I’d already packed up the hundreds of books in the library.

So next, we tackled the last of the dinner services: vintage Rosenthal China we’d bought at auction; maximalist Emma Shipley porcelain; sterling flatware we’d discovered at an estate sale.

So many dishes, we’d converted the breezeway between the garage and the kitchen into a butler’s pantry to house it all.

I emptied the art deco sideboards, reverently packing the napkin rings, tortoiseshell and alabaster and Bakelite, wondering at the life that had required such things.

We’d hosted so many dinner parties, starting in college.

I remember at the beginning, in our first apartment, MJ and Sue P and I cooking all day.

And Perils would bring dessert and wine.

Others would bring six-packs of beer. Once, someone brought an enormous watermelon cut in half and filled with sangria.

To participate, you only had to bring a cup, a plate, and a point of view—the entire party revolved around conversation.

Word spread, and more and more people showed up each month: a friend would bring a friend, and that friend would bring a friend the next month.

The party grew, spilling into the hallway of our building and eventually into the courtyard outside our apartment; food and drink and conversation were passed through the open windows.

“Earth to Oren. Calling Oren.”

“Huh,” I said, coming back myself.

“You were so far away. Where were you?” MJ asked with concern.

Lost in yesterday, and disgruntled to find myself in today, I wanted to answer but did not, shrugging instead and reaching for another packing crate.

Saturday, May 14, 2016, Janus—The first day of the estate sale was today.

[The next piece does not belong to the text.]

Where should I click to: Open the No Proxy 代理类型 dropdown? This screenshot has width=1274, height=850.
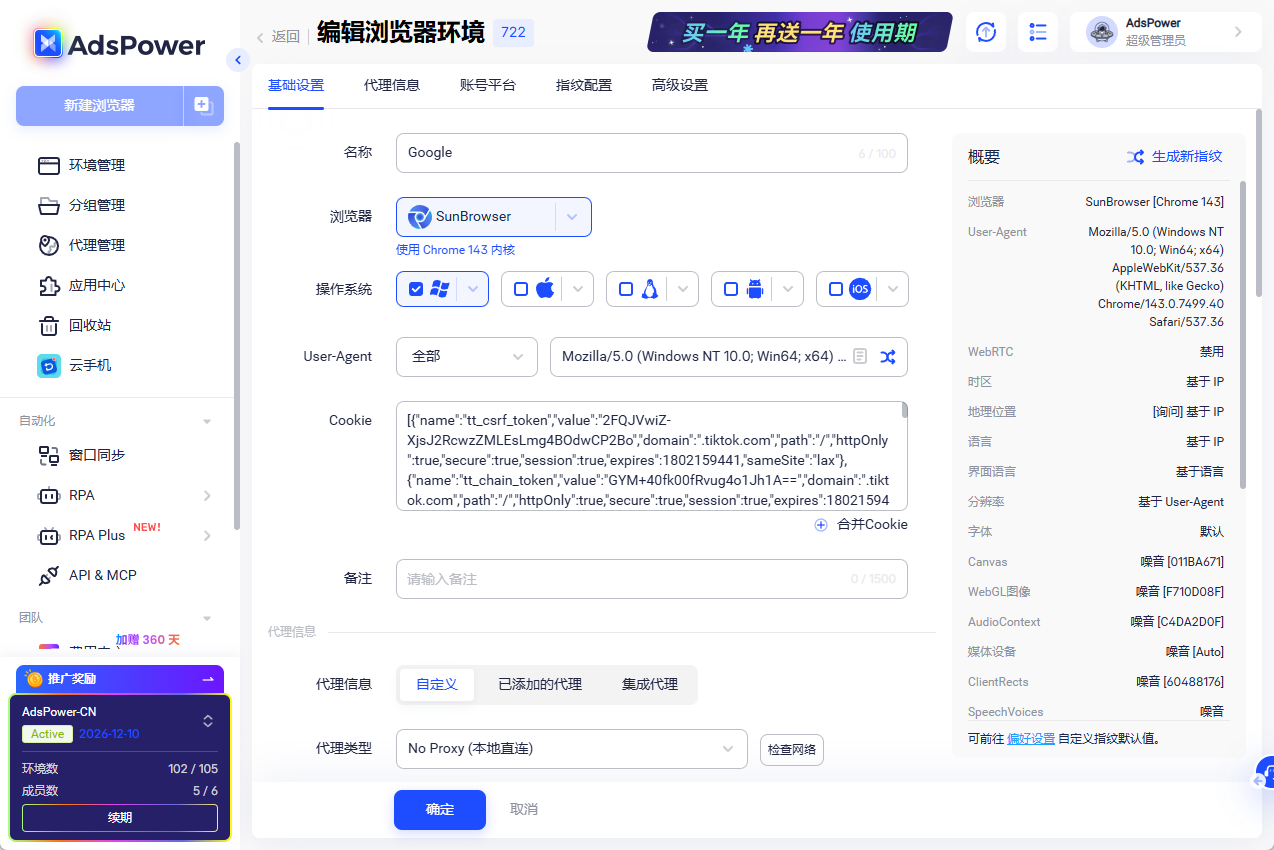coord(571,748)
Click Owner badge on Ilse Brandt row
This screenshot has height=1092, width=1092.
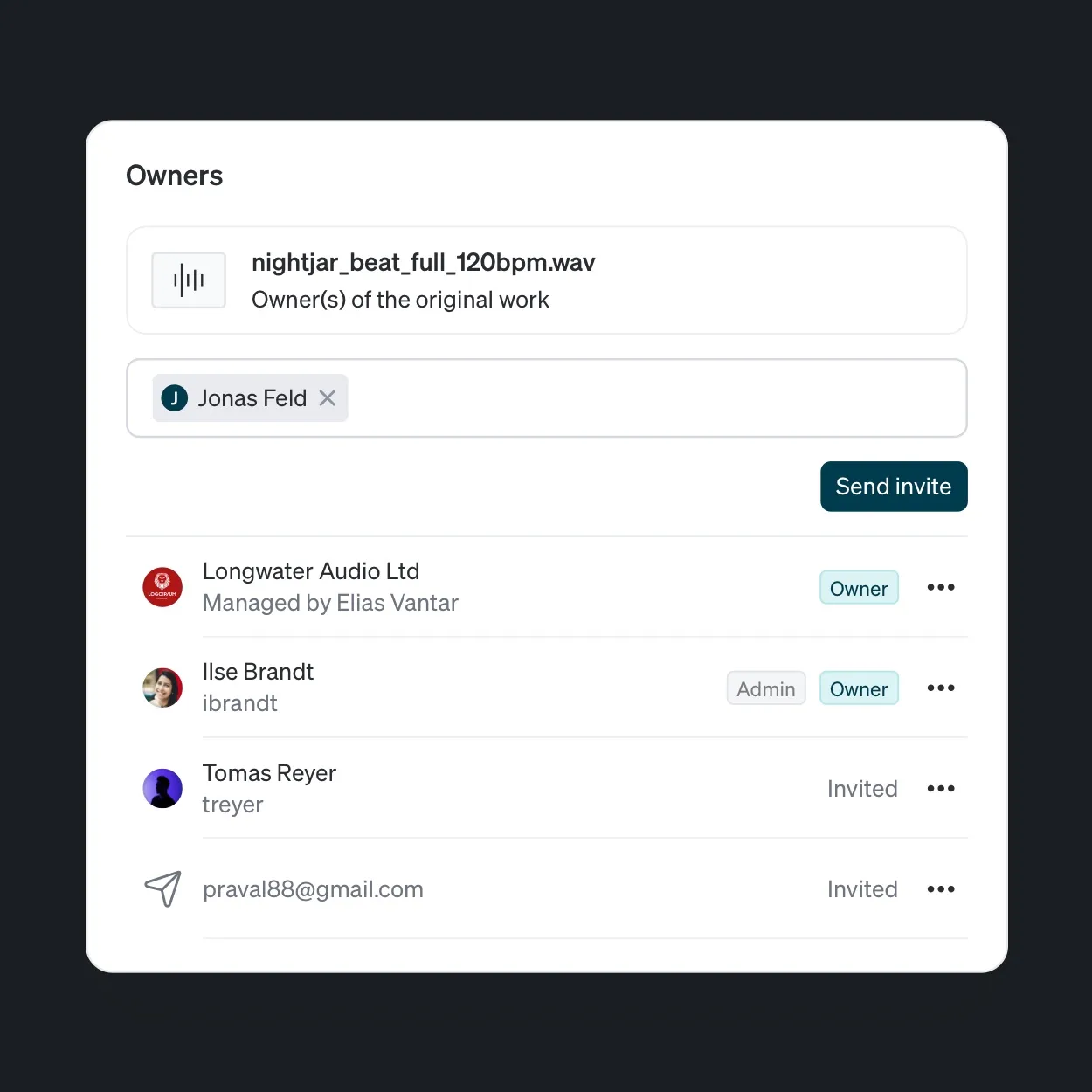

I was there against the advice of the estate agent running the sale.

I assured her I’d be fine, wouldn’t disclose who I was or change my mind about anything that was for sale.

She relented. It was strange to see our house full of strangers—strangers sitting in our chairs to try them out, strangers touching our stuff, judging it, discounting its worth.

One woman fondling a Basalt Ware bowl we’d found on an anniversary trip to Newport, asked who would give this up?

“Isn’t it beautiful? And it’s in perfect condition,” one of the sales agents said brightly.

The woman looked at her, eyes wide. “Did the owners die?”

The estate agent looked around and, lowering her voice, confided, “Worse. They’re getting divorced.”

I left then. Sitting in the car at the end of our driveway, I wished Jackson had had the decency to die. My heart would have still been broken, but at least I wouldn’t have been humiliated.